>>>>

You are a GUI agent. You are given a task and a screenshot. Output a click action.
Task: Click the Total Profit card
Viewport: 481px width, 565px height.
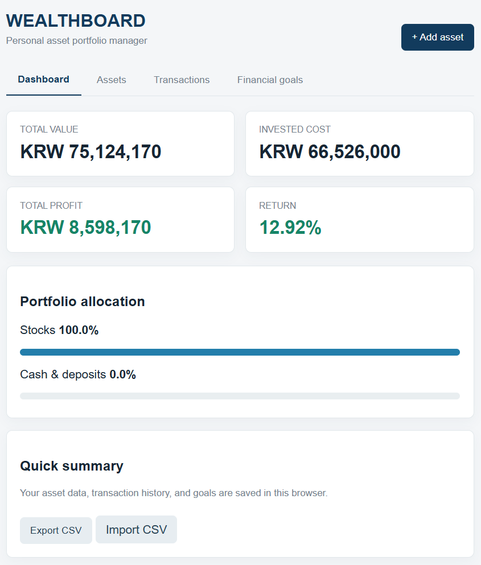[121, 220]

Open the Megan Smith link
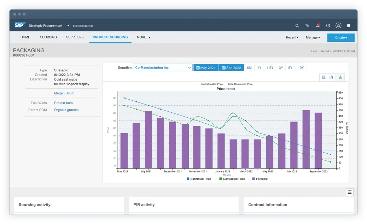[64, 93]
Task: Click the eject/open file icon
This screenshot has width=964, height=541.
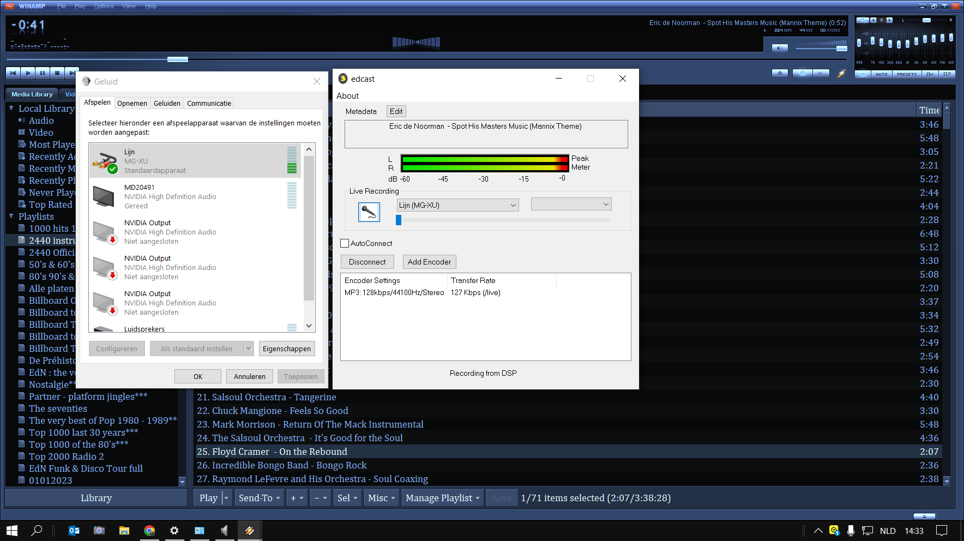Action: 780,73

<<<<

■ To do: Word for word, retype the lines from the one that contains "Task: Click the Total Profit card" through the final line of the data, both ends included, excluding pictures.

■ Your solution:
Task: Click the Total Profit card
Viewport: 481px width, 565px height.
[121, 220]

Open the Megan Smith link
[64, 93]
Task: Click the eject/open file icon
This screenshot has width=964, height=541.
Action: 780,73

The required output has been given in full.